▶ **PROBLEM DESCRIPTION**
Copy word for word the lines in the records below, starting at the line with "Tap the 拍题、搜题 line in attached image" and ending at the line with "Task: Maximize the Viewer SCAN-200 Pro window". Skip the pictures.

== GIVEN RECORDS ==

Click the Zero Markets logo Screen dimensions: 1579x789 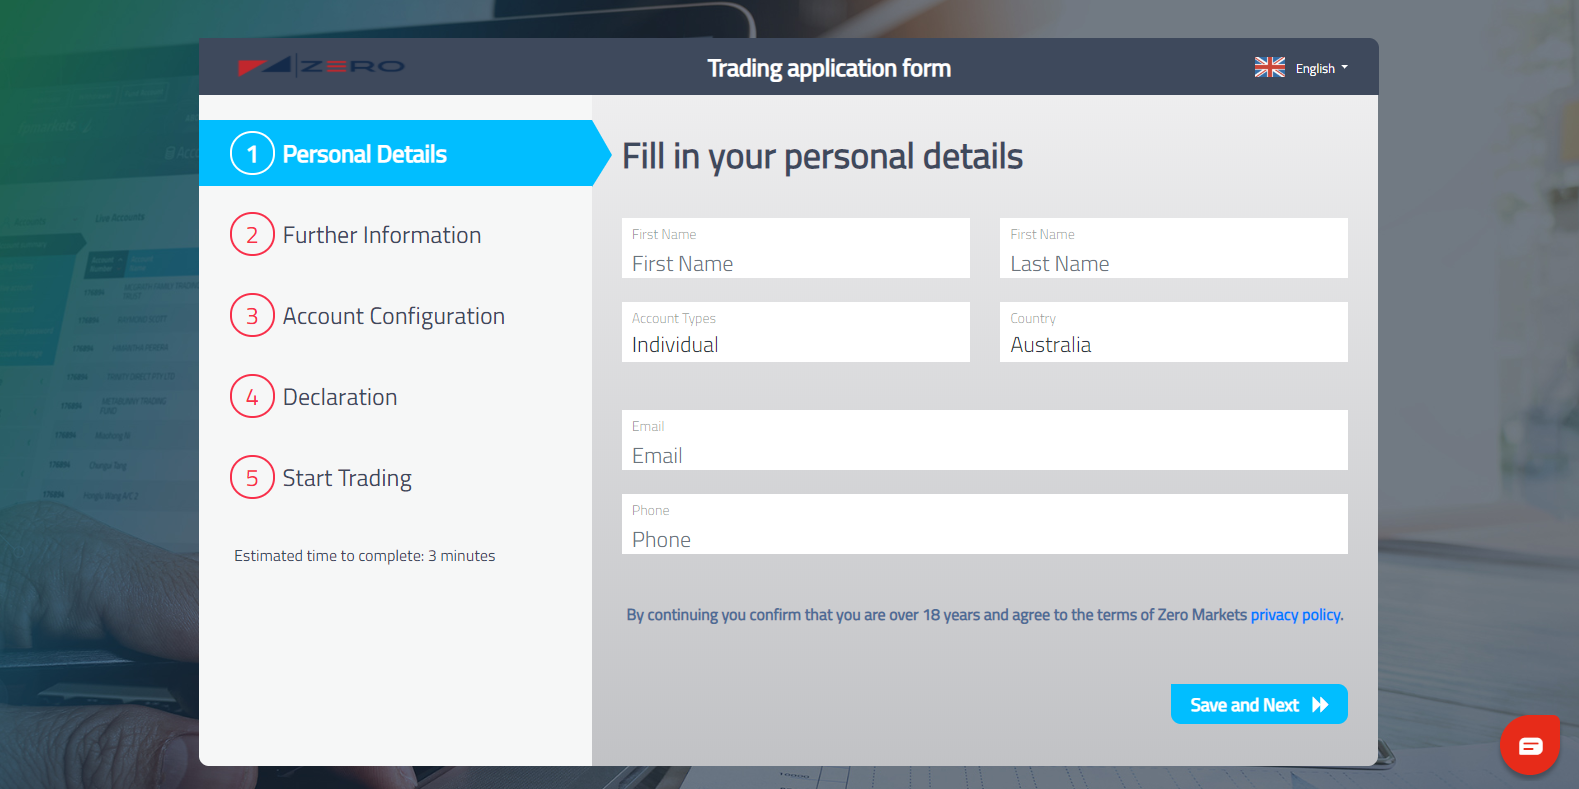[321, 66]
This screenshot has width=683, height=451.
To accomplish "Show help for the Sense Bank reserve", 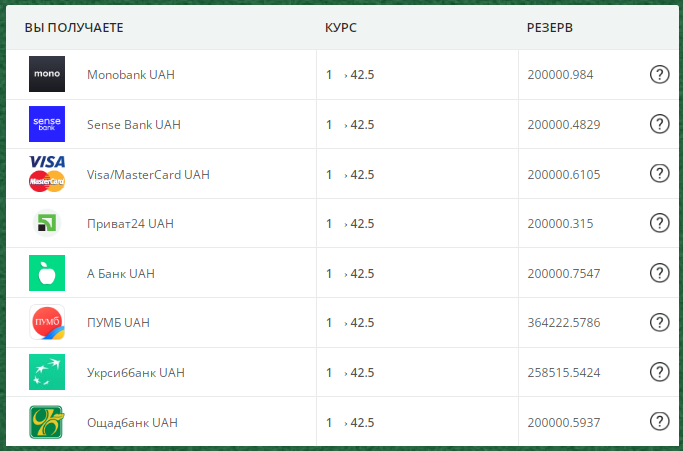I will [x=659, y=124].
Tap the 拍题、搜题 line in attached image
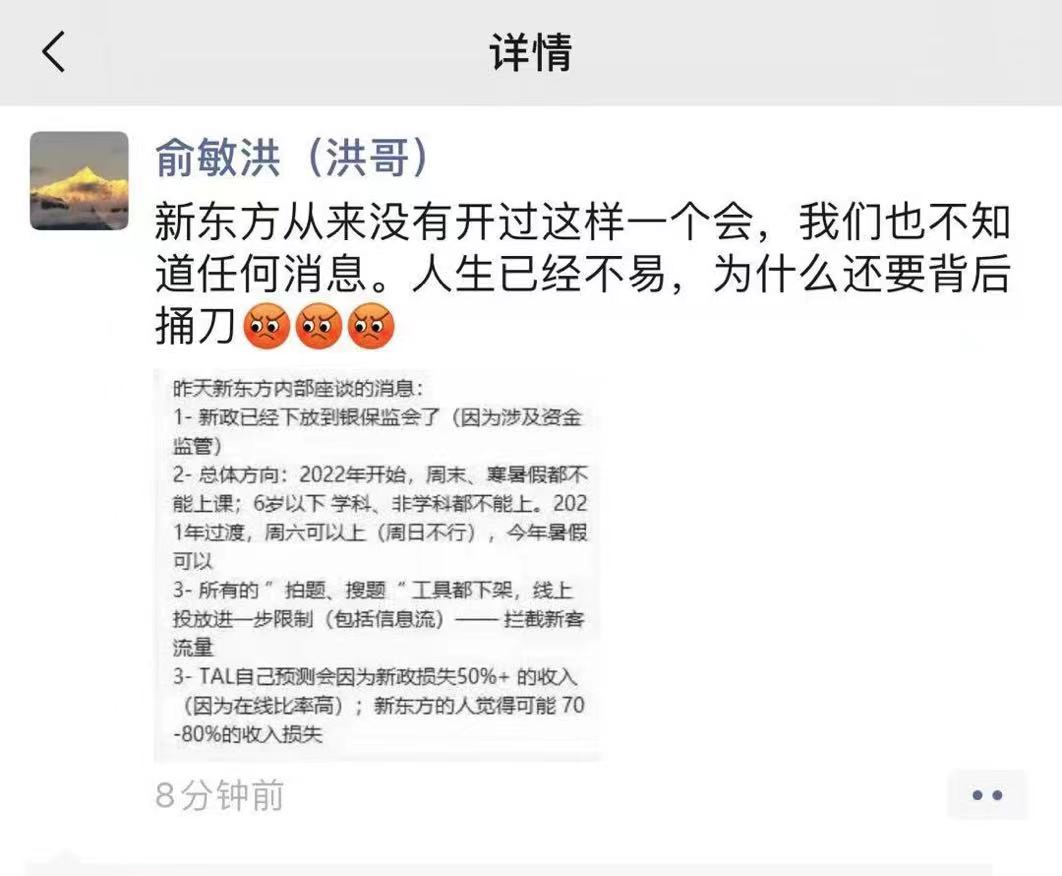This screenshot has height=876, width=1062. click(373, 590)
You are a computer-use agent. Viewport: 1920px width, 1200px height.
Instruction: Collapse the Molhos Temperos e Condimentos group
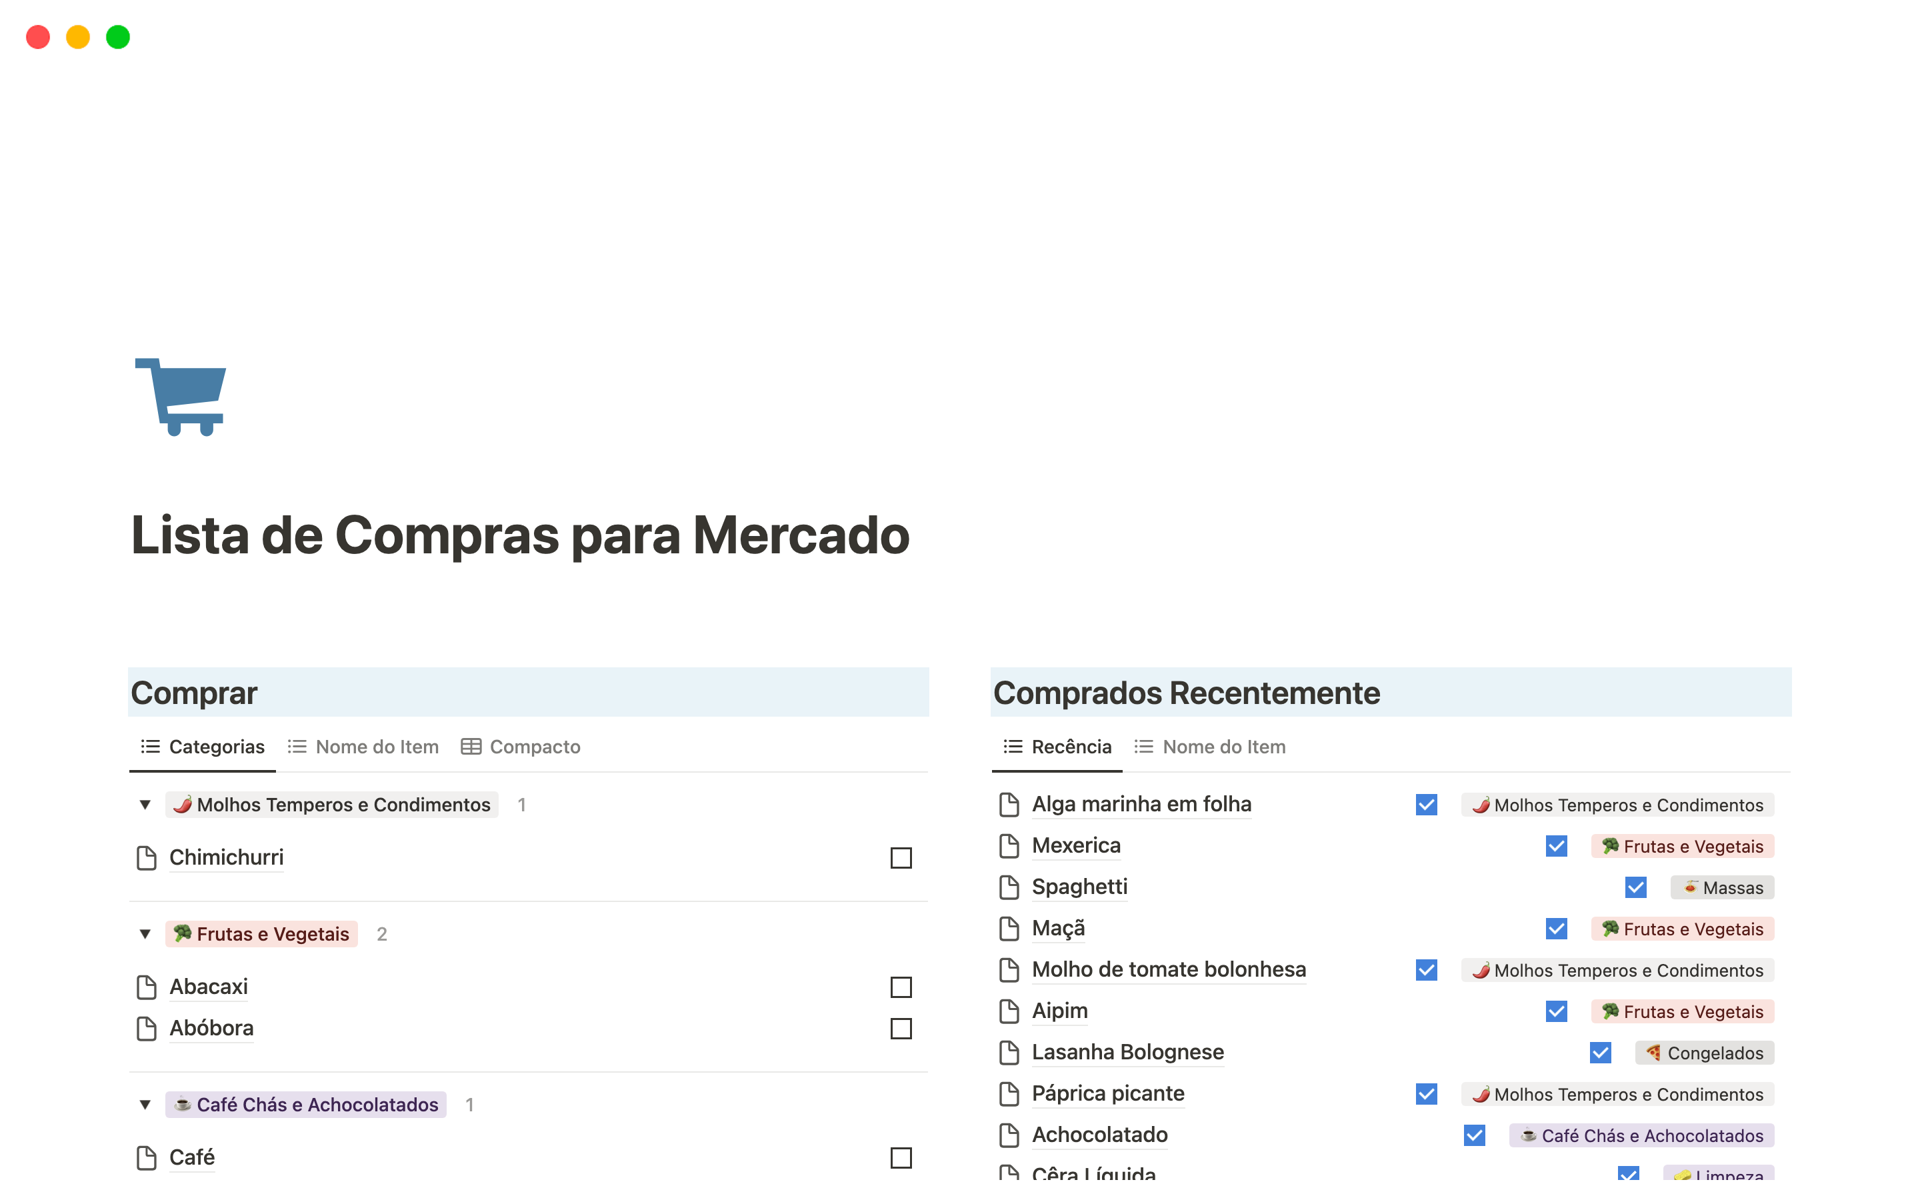point(145,805)
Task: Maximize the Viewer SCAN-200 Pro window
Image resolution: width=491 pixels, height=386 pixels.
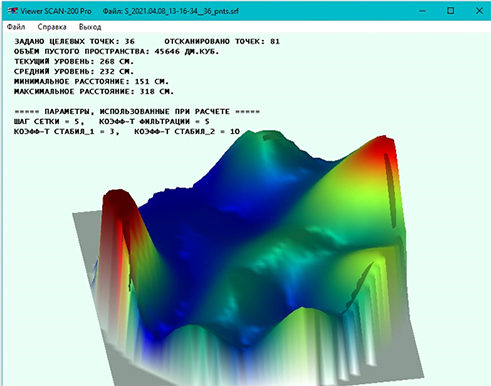Action: pyautogui.click(x=450, y=11)
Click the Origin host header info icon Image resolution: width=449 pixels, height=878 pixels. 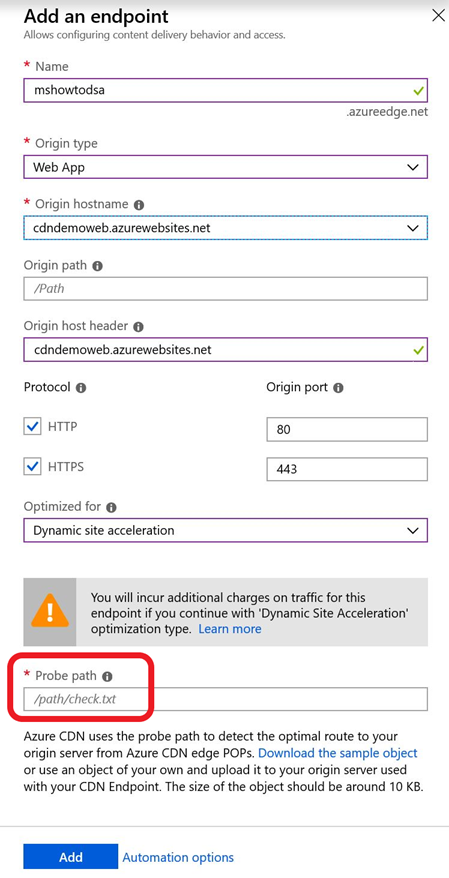click(x=139, y=326)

===

▶ **REPLY**
Tap the 拍题、搜题 line in attached image
This screenshot has height=876, width=1062. click(373, 590)
You are a computer-use agent. Viewport: 1920px width, 1200px height.
Instruction: Collapse the Molhos Temperos e Condimentos group
point(145,805)
Task: Maximize the Viewer SCAN-200 Pro window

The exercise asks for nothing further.